POLITICS

Is Lucy Ana Avilés about to be Jose Antonio Kast´s sugar mom?

SANTIAGO—The woman responsible for bringing the firefighting supertanker airplane to Chile two years ago is now becoming an increasing influence on Twitter, providing a platform to the former (and likely future) far-right presidential candidate, José Antonio Kast, to spread his ideas and attacks. The convergence of their views on the social media networking service could be the first step toward a future political alliance that might reshape the political landscape with substantial funding to Kast’s insurgent conservative force.

Lucy Ana Avilés Hernández would be just another Twitter user if it weren’t for two different but linked factors: she is the wife of one of the heirs to the Walmart business empire, Benjamin Walton, and she was a major player in the 2017 wildfires crisis.

During that crisis, she became a nationwide figure by donating US $2 million to bring to Chile the now famous Boeing 747 SuperTanker airplane that played a central role in the fight against the forest fires that scorched the south of the country two summers ago.

This act of philanthropy was not her first for the country. She has a history of multiple charitable contributions both in Chile and in the US, through her company Zoma Lab (which she runs with her husband).

Active presence on Twitter

Thanks to the SuperTanker, Avilés became a Twitter “influencer” with a very active account with more than 49,500 followers and more than 14,200 tweets. Indeed, she began to express her opinion on different topics, attacking and mocking women’s, gay, and minority rights. Thus, very often, her views align with the views of the new referent of Chile’s right-wing, José Antonio Kast.

Among them, for example, are the clear conservative views in her Twitter statement to stop “showing again and again what happened 40 years ago,” regarding the September 11 remembrance.

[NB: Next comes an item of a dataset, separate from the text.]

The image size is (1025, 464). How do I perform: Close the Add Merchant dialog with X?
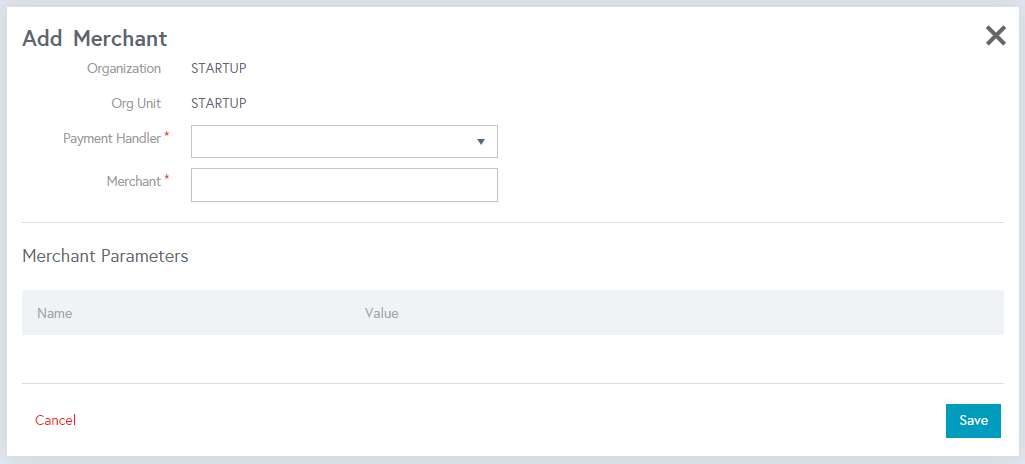point(996,36)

This, of course, is a convenient statement coming from the daughter of Víctor Manuel Avilés Mejías, a collaborator of dictatorship intelligence agencies, among them Gestapo-like DINA.

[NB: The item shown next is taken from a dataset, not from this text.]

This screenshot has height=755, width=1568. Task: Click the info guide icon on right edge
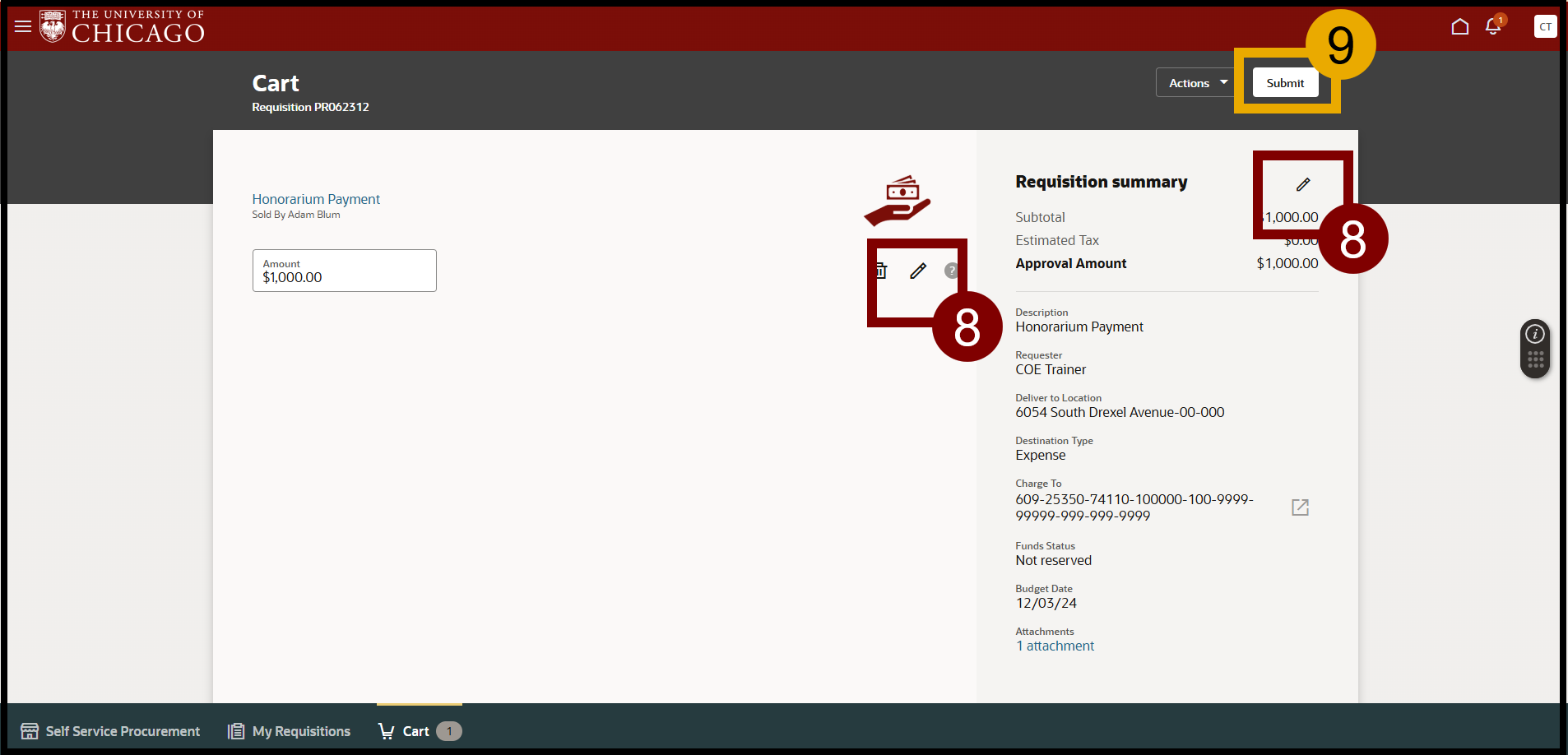1534,334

After numerous backlashes for her controversial views, Avilés changed strategy and began to share the statements of those saying what she supposedly can’t, and her favorite is Kast, the former congressman and presidential candidate—and a sure candidate for 2021. His account has received more retweets in the last 10 months from Avilés, including a post to promote the political movement Kast founded in 2018, Acción Republicana (Republican Action).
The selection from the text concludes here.